The Casa João Lúcio/ Ecoteca, in Olhão, promotes, this December, several guided tours to the space where João lived […]

The Casa João Lúcio/ Ecoteca, in Olhão, promotes, this December, several guided tours to the space where João Lúcio, an illustrious citizen from Olhão, lived, as well as some workshops for specific audiences, as happened this week with a group of students from the Senior University of Olhão, who attended a presentation on tortoises by biologist Bruno Martins.

Among the various activities carried out there, in addition to this initiative carried out on the afternoon of Wednesday, December 5th, on December 4th, Casa João Lúcio received students from the EB 2,3 Paula Nogueira School, who visited this emblematic house and the exhibitions there and will welcome on the 17th and 18th of this month the children who participate in the Christmas Summer Camps in the Municipality of Olhão. On December 27, Casa João Lúcio also hosts a Kids Meeting throughout the day, with a guided tour of the house and exhibitions.

The approximately 30 students from the Senior University of Olhão, who participated this week in the workshop “Save Our Cágados” showed a lot of interest in the explanations given by biologist Bruno Martins, who has a grant from the University of Porto through the Life Trachemis project and is studying the community of turtles in some of the lagoons in the Ria Formosa area, to try to save and preserve them, to the detriment of others that are genuine pests.

The teachings, guaranteed the spectators of this activity, “were very fruitful”. The seniors from Olhano heard the biologist explain, for example, which are the two species of Portuguese turtles: the Mediterranean (they only exist in the Iberian Peninsula, but despite that their extinction, currently, is of little concern) and the ribbed turtle (they exist in Europe, but in very little quantity, as such creations are already made in captivity, because they are threatened with extinction).

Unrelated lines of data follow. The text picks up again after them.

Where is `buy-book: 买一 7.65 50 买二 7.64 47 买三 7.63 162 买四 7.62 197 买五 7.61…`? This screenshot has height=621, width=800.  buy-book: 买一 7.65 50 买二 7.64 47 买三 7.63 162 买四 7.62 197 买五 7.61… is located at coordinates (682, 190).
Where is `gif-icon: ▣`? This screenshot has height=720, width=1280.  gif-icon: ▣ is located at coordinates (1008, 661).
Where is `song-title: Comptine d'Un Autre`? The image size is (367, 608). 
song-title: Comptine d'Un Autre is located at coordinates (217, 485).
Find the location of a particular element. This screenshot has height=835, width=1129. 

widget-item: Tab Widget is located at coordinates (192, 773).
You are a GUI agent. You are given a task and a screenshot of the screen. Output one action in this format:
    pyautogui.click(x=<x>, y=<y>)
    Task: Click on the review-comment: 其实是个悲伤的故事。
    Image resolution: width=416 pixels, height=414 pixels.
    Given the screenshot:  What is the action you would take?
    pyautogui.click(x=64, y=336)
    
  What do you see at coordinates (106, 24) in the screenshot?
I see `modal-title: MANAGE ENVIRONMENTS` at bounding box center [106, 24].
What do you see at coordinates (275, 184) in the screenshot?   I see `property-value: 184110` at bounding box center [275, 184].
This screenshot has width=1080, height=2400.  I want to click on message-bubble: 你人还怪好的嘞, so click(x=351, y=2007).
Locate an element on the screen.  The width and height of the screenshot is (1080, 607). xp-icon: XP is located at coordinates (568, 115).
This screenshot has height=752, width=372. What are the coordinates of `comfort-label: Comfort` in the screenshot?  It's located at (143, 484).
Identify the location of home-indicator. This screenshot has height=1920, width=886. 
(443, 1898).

In addition to these, there is the Florida turtle, which can be three times larger than the Portuguese species and can become real pests, especially because people buy (it is illegal to sell these animals in stores) these reptiles while they are small and then when they grow and free them in nature, which causes real problems for other species due to their easy reproduction, eating fish, aquatic plants, amphibians, reptiles and even our small turtles.